**Directions**
Find the line with "Evde Para Kazanma Fikirleri (152, 321)" and the line with "[Marca Marca] (93, 9)" in the entries below; output exactly those two lines, every line between them, and no others.

**Supplied entries**

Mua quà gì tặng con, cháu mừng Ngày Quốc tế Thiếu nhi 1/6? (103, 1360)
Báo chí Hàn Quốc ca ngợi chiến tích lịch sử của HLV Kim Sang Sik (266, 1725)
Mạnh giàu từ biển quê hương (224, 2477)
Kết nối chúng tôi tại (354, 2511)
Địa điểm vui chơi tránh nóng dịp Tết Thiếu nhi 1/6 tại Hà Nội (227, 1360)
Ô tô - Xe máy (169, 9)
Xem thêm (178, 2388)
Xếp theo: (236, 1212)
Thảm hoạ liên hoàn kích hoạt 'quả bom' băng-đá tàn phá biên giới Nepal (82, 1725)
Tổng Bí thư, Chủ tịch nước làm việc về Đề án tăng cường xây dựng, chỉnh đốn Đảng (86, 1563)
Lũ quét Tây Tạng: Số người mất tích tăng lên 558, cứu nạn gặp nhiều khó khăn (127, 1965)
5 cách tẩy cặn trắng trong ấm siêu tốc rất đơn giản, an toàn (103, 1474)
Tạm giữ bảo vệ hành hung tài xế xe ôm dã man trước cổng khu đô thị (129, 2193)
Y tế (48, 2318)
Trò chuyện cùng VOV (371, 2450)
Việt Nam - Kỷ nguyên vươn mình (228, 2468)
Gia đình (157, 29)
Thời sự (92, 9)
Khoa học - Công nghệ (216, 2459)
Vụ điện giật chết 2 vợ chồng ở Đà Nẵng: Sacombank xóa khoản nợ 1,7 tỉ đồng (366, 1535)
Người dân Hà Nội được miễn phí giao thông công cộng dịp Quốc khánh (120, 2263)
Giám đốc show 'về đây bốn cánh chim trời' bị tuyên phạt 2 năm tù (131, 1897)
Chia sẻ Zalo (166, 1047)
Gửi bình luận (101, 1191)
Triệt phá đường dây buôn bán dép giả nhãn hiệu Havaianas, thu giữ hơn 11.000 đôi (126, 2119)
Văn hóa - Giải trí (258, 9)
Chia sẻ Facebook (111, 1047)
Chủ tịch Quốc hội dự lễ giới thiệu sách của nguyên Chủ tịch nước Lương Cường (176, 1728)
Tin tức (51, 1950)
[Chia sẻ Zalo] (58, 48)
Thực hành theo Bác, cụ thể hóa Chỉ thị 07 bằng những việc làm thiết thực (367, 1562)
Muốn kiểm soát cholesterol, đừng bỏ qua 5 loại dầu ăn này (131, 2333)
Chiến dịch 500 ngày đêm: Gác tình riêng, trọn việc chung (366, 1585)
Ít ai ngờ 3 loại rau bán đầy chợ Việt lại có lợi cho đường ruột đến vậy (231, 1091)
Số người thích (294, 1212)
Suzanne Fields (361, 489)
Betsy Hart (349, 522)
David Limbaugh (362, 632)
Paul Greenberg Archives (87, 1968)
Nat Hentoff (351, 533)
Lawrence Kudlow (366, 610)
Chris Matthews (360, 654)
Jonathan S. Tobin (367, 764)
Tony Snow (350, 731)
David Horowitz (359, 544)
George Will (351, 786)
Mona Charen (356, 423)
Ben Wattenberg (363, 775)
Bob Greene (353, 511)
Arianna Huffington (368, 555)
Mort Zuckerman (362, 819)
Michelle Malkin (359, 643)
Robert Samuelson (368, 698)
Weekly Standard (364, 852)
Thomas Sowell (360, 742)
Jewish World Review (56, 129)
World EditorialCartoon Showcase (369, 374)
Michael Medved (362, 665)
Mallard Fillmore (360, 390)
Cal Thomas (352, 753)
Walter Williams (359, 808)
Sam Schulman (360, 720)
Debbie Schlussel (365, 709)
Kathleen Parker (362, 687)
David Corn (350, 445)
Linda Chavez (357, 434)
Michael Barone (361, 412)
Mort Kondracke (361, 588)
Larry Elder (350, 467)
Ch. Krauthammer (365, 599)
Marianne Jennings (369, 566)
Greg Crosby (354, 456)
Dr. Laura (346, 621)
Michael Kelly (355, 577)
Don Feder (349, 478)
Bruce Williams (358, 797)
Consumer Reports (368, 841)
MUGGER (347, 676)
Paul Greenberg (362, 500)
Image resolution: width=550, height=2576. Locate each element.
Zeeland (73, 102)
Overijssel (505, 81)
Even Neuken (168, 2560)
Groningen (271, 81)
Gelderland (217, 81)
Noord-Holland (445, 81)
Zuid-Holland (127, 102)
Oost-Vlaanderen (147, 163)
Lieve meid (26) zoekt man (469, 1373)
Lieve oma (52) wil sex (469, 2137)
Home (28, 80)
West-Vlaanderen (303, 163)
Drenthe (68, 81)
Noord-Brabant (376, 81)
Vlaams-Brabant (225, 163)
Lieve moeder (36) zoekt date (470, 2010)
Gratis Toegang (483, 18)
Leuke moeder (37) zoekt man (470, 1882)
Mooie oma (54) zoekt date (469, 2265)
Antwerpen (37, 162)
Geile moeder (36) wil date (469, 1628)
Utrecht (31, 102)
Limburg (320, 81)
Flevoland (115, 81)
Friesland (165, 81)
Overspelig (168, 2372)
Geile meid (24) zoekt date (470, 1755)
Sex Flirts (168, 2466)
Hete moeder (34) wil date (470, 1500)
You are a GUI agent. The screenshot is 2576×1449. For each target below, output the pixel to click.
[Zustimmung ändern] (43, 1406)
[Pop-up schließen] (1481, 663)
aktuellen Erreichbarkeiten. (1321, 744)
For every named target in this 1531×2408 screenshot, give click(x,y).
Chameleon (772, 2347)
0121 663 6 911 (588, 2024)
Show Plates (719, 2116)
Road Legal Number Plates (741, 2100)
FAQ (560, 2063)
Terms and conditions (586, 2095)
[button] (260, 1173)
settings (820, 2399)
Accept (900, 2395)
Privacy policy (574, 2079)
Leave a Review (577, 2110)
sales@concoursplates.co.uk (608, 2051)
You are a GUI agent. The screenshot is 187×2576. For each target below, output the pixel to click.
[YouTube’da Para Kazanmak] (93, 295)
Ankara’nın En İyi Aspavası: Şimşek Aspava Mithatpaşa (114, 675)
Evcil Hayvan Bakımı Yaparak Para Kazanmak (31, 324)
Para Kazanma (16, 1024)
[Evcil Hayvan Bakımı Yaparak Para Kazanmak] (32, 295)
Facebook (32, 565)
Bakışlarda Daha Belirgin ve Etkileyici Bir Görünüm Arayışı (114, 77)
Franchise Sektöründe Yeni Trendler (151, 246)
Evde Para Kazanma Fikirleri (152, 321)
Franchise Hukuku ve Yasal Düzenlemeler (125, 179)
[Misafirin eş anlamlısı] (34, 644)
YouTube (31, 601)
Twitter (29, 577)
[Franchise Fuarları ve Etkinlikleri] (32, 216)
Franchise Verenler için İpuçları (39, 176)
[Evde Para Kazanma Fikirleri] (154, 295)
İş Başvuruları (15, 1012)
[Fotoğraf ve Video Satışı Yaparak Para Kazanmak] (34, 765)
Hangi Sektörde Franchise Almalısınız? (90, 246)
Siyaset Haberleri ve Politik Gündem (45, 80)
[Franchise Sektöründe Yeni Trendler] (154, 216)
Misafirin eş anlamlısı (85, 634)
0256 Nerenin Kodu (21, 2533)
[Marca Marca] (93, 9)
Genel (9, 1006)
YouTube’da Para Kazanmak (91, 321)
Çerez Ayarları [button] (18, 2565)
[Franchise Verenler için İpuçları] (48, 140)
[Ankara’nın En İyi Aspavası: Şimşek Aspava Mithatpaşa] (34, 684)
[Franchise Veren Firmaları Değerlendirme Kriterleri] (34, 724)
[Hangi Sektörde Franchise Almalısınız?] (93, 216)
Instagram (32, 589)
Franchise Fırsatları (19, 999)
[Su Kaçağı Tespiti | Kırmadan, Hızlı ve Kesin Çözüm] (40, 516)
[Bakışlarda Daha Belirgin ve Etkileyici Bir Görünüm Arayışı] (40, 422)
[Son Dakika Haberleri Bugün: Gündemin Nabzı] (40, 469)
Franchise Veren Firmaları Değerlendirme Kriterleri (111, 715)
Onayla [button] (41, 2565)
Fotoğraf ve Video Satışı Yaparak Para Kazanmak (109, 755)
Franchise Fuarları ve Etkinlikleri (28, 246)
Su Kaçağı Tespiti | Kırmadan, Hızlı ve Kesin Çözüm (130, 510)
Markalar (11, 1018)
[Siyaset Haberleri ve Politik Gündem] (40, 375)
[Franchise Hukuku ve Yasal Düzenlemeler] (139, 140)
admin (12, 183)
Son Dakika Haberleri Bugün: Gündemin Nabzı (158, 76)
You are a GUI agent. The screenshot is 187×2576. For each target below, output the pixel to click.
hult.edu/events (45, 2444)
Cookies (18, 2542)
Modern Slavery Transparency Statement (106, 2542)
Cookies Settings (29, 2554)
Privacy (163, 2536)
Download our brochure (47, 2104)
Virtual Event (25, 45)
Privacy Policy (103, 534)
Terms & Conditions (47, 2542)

**Task output**
Evde Para Kazanma Fikirleri (152, 321)
Franchise Hukuku ve Yasal Düzenlemeler (125, 179)
[Misafirin eş anlamlısı] (34, 644)
YouTube (31, 601)
Twitter (29, 577)
[Franchise Fuarları ve Etkinlikleri] (32, 216)
Franchise Verenler için İpuçları (39, 176)
[Evde Para Kazanma Fikirleri] (154, 295)
İş Başvuruları (15, 1012)
[Fotoğraf ve Video Satışı Yaparak Para Kazanmak] (34, 765)
Hangi Sektörde Franchise Almalısınız? (90, 246)
Siyaset Haberleri ve Politik Gündem (45, 80)
[Franchise Sektöründe Yeni Trendler] (154, 216)
Misafirin eş anlamlısı (85, 634)
0256 Nerenin Kodu (21, 2533)
[Marca Marca] (93, 9)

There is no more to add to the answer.